Re: Constant rate mbuf leak

2011-02-13 Thread Alan Wilkie
I have located the mbuf leak, but I suspect not the root cause.  There 
was new code added in 4.8 concerning routing sockets that allocates an 
mbuf, but if a subsequent operation fails it schedules a timeout to 
retry and doesn't free the mbuf.  The rate of the timer is - no surprise 
- 5Hz.  The real question is why the routing socket operation fails in 
the first place, it must be something hardware specific or there would 
be lots more people suffering the same problem.


I'll put in a sendbug with all the details.

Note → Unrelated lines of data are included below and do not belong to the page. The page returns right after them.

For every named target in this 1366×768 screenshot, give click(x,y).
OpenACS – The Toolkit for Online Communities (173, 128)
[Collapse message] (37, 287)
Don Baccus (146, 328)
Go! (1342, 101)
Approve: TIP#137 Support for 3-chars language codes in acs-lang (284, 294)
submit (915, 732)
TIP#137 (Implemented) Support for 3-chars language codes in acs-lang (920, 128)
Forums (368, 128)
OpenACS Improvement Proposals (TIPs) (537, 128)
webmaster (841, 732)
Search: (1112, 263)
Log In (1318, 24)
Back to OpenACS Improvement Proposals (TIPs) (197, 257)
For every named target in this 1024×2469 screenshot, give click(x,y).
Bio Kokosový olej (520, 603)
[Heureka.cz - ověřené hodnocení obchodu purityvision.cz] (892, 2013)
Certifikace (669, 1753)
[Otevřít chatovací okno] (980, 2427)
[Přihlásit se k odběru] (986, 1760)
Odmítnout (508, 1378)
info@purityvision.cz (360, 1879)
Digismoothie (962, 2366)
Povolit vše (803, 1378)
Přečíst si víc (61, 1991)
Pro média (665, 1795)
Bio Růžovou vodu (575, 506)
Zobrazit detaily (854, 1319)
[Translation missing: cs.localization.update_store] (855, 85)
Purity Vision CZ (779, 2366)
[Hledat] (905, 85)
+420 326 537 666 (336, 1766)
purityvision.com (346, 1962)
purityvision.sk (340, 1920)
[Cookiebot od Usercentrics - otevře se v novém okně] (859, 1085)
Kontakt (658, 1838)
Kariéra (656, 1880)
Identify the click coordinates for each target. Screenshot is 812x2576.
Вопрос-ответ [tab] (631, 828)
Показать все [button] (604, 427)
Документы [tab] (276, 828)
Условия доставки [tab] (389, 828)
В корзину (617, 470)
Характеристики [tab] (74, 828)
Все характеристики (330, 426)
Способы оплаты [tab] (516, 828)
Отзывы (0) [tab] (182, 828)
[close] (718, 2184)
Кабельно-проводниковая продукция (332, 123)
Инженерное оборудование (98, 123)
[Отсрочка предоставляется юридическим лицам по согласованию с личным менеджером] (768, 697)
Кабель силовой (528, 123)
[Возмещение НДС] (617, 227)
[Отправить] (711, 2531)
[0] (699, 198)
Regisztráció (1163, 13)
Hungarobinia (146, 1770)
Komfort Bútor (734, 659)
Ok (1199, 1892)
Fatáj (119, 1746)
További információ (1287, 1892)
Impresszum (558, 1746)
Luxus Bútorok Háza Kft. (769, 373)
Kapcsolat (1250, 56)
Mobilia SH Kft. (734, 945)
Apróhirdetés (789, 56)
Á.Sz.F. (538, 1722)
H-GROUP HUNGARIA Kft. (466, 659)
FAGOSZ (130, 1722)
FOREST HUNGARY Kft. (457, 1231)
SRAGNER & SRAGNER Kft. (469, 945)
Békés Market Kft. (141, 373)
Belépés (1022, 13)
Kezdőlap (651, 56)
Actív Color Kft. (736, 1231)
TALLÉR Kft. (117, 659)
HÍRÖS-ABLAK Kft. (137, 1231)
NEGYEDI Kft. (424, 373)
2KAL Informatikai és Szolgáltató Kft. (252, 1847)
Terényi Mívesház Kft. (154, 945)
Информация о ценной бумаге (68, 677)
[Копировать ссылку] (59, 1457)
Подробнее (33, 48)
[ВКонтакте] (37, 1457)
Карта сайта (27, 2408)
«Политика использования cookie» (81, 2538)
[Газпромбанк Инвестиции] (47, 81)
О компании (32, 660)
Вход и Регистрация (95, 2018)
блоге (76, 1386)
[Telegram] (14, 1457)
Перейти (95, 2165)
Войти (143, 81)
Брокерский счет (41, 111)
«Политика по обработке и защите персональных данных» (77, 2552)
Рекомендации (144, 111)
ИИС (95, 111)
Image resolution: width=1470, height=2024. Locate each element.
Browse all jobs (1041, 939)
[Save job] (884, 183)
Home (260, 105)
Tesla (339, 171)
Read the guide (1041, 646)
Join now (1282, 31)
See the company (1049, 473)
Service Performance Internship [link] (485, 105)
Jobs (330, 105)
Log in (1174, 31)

On 11/02/2011 3:31 PM, Alan Wilkie wrote:
I have now upgraded my machine to "OpenBSD 4.9-beta (GENERIC) #654: 
Wed Feb  9 14:50:38 MST 2011", and I am still seeing a constant rate 
consumption of mbufs.  I have tried a number of things (shutting down 
all non-essential user processes, turning off network interfaces, 
etc), but none have made any difference, the system consumes 256 byte 
mbufs at a constant rate of 5 mbufs per second:


...




Re: Constant rate mbuf leak

2011-02-13 Thread Lars Kotthoff
> ifconfig -A output

lo0: flags=8049 mtu 33200
priority: 0
groups: lo
inet 127.0.0.1 netmask 0xff00
inet6 ::1 prefixlen 128
inet6 fe80::1%lo0 prefixlen 64 scopeid 0x6
rl0: flags=8802 mtu 1500
lladdr xxx
priority: 0
media: Ethernet autoselect (none)
status: no carrier
inet xxx netmask 0xff00 broadcast xxx
inet6 xxx prefixlen 64 scopeid 0x1
rl1: flags=8943 mtu 1500
lladdr xxx
priority: 0
media: Ethernet autoselect (100baseTX full-duplex)
status: active
inet6 xxx prefixlen 64 scopeid 0x2
rl2: flags=8943 mtu 1500
lladdr xxx
priority: 0
groups: egress
media: Ethernet autoselect (100baseTX full-duplex)
status: active
inet6 xxx prefixlen 64 scopeid 0x3
inet xxx netmask 0xf800 broadcast xxx
ral0: flags=8943 mtu 1500
lladdr xxx
priority: 4
groups: wlan
media: IEEE802.11 autoselect mode 11g hostap
status: active
ieee80211: nwid xxx chan xxx bssid xxx wpapsk xxx wpaprotos wpa1,wpa2 
wpaakms psk wpaciphers ccmp wpagroupcipher ccmp
inet6 xxx prefixlen 64 scopeid 0x4
inet xxx netmask 0x broadcast xxx
enc0: flags=0<> mtu 1536
priority: 0
bridge0: flags=41 mtu 1500
priority: 0
groups: bridge
pflog0: flags=141 mtu 33200
priority: 0
groups: pflog

> altq? nfs?

Yes, both. Problem occurs without any of them as well though.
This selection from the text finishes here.